= WORK INSTRUCTION =
For each line below that includes the string "computer", show the whole line.

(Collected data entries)
********************

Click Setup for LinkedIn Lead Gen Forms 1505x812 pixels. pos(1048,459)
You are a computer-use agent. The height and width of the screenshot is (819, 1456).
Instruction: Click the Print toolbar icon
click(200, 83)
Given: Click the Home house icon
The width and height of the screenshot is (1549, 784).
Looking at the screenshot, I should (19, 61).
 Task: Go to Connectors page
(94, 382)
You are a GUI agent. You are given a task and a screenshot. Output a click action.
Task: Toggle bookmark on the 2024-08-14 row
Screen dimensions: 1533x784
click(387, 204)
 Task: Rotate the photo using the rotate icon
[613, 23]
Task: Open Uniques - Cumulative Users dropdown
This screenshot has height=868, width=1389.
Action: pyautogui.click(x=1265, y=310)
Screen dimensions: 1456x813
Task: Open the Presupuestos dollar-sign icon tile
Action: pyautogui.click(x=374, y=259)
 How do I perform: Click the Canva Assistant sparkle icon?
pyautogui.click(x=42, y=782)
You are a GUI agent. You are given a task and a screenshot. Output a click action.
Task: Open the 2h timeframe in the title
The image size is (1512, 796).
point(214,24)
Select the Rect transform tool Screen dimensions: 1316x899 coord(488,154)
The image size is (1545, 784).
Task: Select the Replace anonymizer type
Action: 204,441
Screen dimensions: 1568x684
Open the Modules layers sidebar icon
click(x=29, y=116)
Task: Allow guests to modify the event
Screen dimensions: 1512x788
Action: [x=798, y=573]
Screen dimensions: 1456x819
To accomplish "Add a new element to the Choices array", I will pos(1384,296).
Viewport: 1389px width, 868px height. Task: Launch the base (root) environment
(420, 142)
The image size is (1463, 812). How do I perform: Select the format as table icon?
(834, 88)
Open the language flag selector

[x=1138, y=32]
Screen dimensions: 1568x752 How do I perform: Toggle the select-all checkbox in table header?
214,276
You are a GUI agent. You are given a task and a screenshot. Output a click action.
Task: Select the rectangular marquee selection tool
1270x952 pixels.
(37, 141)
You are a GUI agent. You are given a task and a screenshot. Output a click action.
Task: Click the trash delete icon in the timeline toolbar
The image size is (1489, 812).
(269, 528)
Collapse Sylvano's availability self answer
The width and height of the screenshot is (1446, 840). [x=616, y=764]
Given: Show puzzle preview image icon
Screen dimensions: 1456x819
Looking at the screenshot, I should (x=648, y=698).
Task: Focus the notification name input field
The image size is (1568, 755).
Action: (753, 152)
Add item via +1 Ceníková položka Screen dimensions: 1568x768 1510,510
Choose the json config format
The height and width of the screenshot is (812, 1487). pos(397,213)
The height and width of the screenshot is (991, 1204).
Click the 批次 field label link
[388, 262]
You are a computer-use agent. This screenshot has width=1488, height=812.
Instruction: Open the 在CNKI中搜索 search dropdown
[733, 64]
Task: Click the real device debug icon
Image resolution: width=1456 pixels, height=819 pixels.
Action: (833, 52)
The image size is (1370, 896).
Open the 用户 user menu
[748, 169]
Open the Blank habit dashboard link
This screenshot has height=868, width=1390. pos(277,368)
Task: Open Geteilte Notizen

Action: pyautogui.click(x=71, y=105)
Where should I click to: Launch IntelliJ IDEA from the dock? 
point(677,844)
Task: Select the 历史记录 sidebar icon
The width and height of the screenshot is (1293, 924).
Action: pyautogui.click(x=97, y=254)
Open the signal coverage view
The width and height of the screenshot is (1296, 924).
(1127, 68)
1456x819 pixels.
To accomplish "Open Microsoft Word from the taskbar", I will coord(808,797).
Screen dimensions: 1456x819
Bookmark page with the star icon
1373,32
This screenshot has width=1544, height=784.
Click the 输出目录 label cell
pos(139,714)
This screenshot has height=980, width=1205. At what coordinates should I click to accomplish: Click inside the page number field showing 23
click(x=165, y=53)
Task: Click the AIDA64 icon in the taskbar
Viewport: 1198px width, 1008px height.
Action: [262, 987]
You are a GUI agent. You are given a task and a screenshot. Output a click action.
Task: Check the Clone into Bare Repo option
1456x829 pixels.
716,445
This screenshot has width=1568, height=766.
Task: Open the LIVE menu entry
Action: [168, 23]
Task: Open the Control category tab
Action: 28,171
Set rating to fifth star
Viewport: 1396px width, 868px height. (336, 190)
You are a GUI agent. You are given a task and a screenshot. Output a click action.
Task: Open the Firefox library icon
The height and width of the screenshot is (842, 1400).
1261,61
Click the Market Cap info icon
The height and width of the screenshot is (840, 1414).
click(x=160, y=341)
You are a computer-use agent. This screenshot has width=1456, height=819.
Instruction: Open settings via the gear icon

********************

= SOLUTION TO THE EXERCISE =
You are a computer-use agent. The height and width of the screenshot is (819, 1456).
You are a computer-use agent. This screenshot has width=1488, height=812.
You are a computer-use agent. This screenshot has width=1456, height=819.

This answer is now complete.